Trecho
::::::::
Ora, o Judiciário não fez reforma política. Apenas interpretou o texto legal. O exagero estaria talvez com o Executivo, com seu pendor legislativo através das incontáveis medidas provisórias.
O equívoco continua no título que abre a matéria na p.21 (Poderes em crise de identidade) e se prolonga na linha explicativa:
FREUD EXPLICA - Judiciário fazendo reforma política, Executivo legislando por medidas provisórias e Congresso Nacional transformado em tribunal para julgar os próprios parlamentares
Ora, CPI e julgamento de seus pares são funções do Legislativo, fazem parte do regimento. Onde estaria a crise de identidade?
O jornalista usou todo o texto da p.21 para construir um nariz-de-cera, de acordo com o jargão jornalístico. Juntou alhos com bugalhos, principalmente quando quis dar verniz intelectual à sua peça, citando Montesquieu:
Em sua obra-prima, publicada em 1748, o aristocrata Charles-Louis de Secondat (1689-1755) cita duas vezes o Brasil. A primeira é uma rápida menção à enorme quantidade de ouro que os espanhóis encontraram por aqui. A segunda, quando o francês detalha algumas rotas das grandes navegações. Mas nem de longe nossa história está na idéia central da obra que marcaria a Ciência Política mundial. Quase 260 anos depois, quase nada mudou.
É o nariz-de-cera teaser. Nada revela, suspense. E ainda taca este quase-quase (quase 260 anos depois, quase nada mudou). É mesmo? Quase nada mudou? Onde está então a enorme quantidade de ouro? Poderia ter começado melhor, não?
O Brasil continua distante da tese defendida no livro O Espírito das Leis, do "Barão de Montesquieu", nome que imortalizaria o autor. Pelo contrário. Atualmente, a clássica divisão dos três poderes - Executivo, Legislativo e Judiciário - traço principal do pensamento do filósofo - nunca foi tão mal-tratada pelas instituições brasileiras.
Olha a doidice. O repórter diz que o Brasil continua distante da tese no livro, mas não diz qual a tese. E complementa: "Pelo contrário". Ora, o contrário de distante é próximo. É uma sentença desmentindo a outra, num pensamento trôpego. E ainda maltrata a língua colocando este hífen indevidamente. O samba do crioulo doido continua:
Um bom exemplo disso - ou um ruim, dependendo do ponto de vista -, aconteceu na última quarta-feira, dia 17, na Capital da República. A toque de caixa, o Senado Federal aprovou mudanças na Constituição Federal, abrindo caminho para, finalmente, estabelecer a fidelidade partidária. A decisão foi uma clara resposta ao que tinha acontecido, um dia antes, no Tribunal Superior Eleitoral (TSE).
::::::::
Parte do material
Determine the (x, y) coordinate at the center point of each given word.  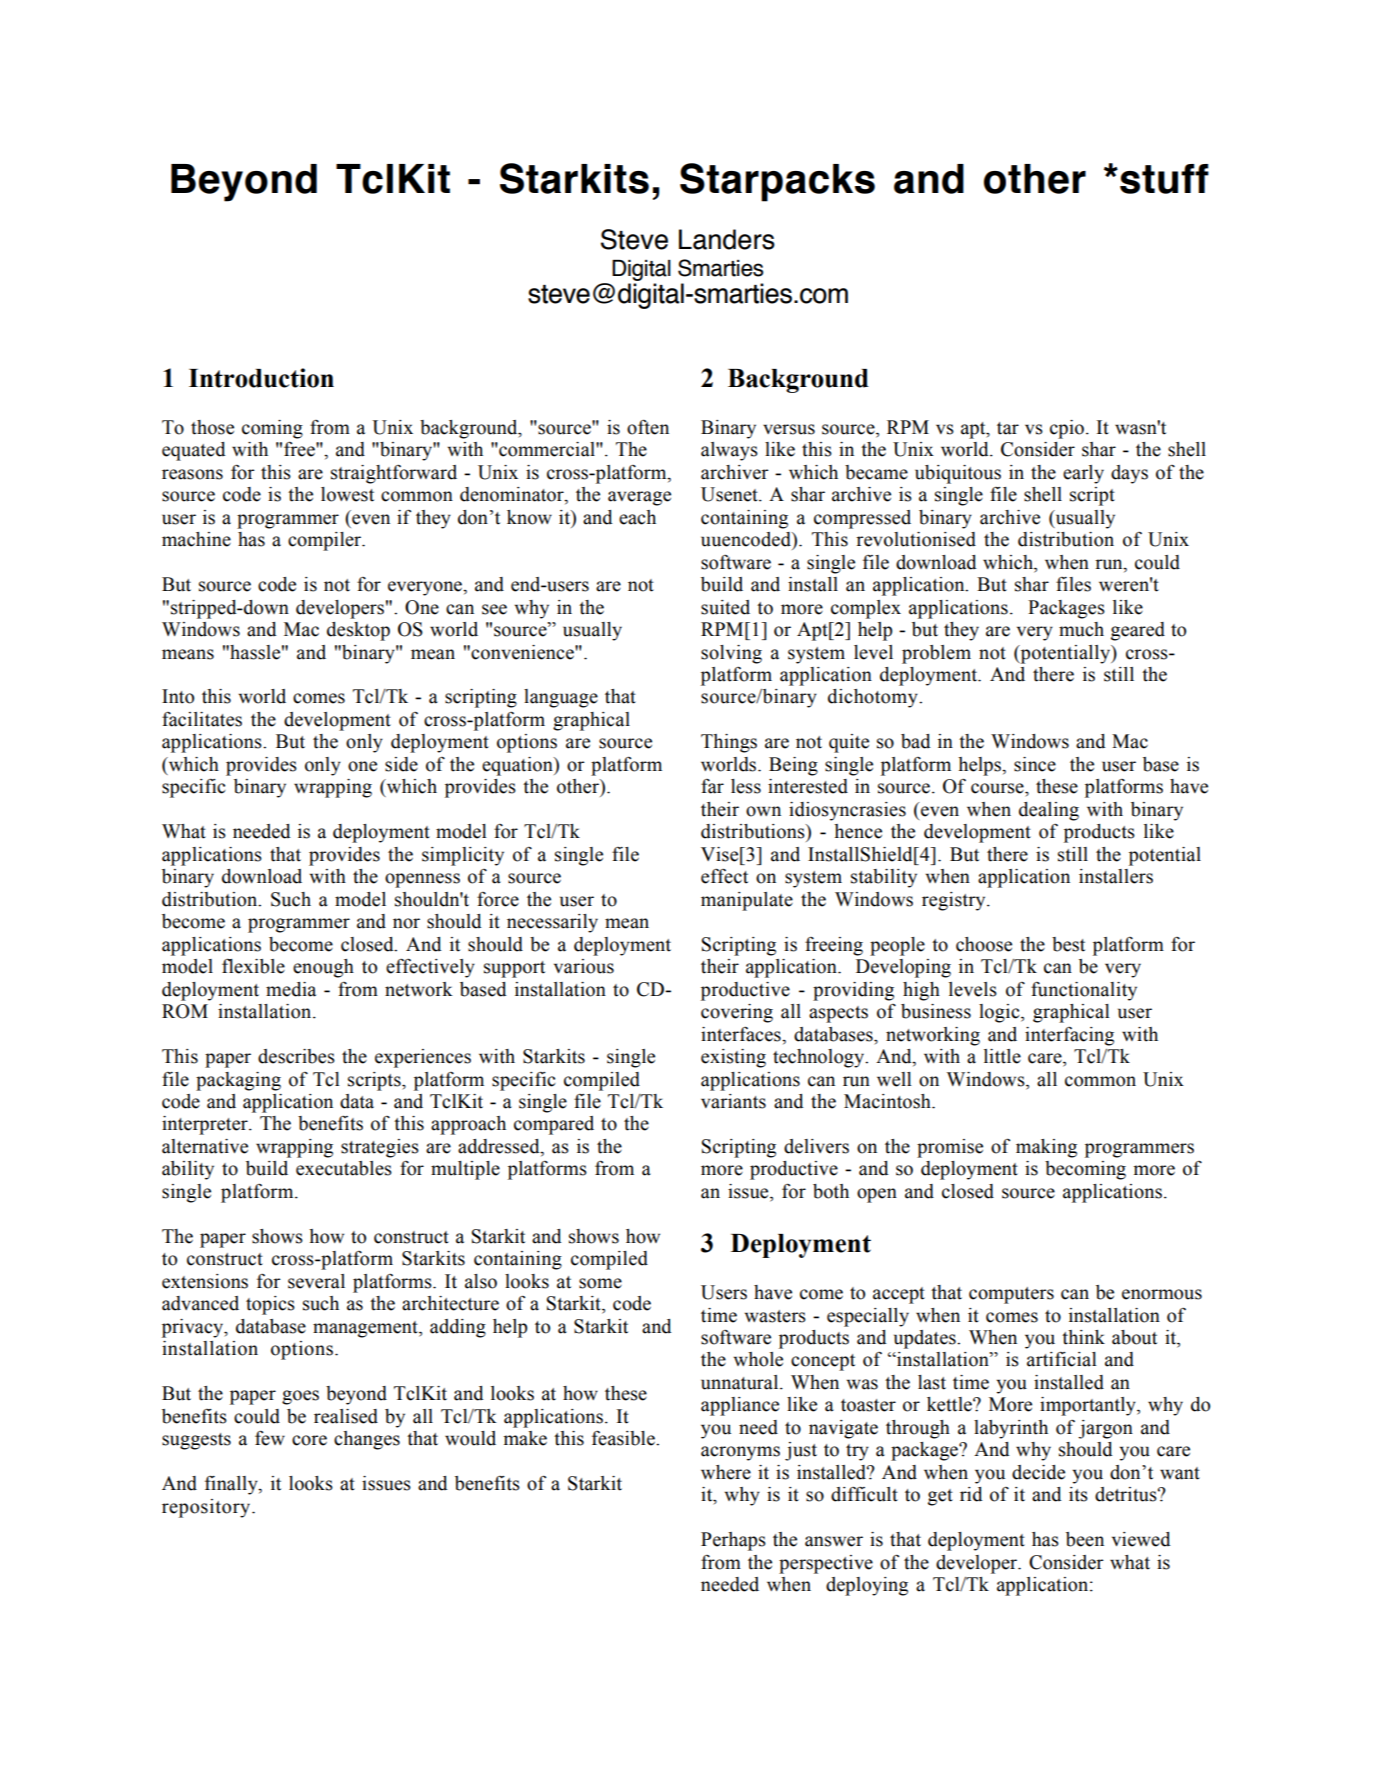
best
::::::::
Pedido escrito 1
Liste todas as expressões que aparecem entre parênteses no trecho sobre a matéria dos três poderes.
Pedido escrito 2
Continue o trecho que critica a matéria sobre os três poderes, a partir do ponto em que ele para.

Resposta certa 1
- Poderes em crise de identidade
- 1689-1755
- quase 260 anos depois, quase nada mudou
- TSE

Resposta certa 2
É um exemplo ruim. O que o Senado fez foi legislar, cumpriu sua função. O jornalista é que parece estar distante da sua.
Apesar de não ter o ato de legislar como função essencial, a cúpula do Judiciário nacional vinha assumindo a dianteira na reforma política no País. O episódio não deixou dúvidas: um mal-estar institucional foi instalado em Brasília.
Como já disse, o Judiciário não faz reforma política. Interpretou o que há na Constituição sobre fidelidade partidária. Só isso, cumpriu também sua função. Questionado, não se omitiu. E não vi nenhum mal-estar institucional. Mas reações pessoais, principalmente dos que poderiam ser prejudicados com a medida. Agora, atente para o exagero.
De impacto e repercussões sem precedentes, o choque entre as funções do Congresso e Judiciário não é um caso isolado.
Dizer que há um choque entre as funções do Congresso e Judiciário já é uma licença poética, mas dizer que esse "choque" tem impacto e repercussão sem precedente já é viagem. Chocou-se contra a sobriedade. Tanto é que a exagerada expressão não está na versão impressa, só na eletrônica. Veja as duas versões.
Na internet:
(para conferir, clique aqui)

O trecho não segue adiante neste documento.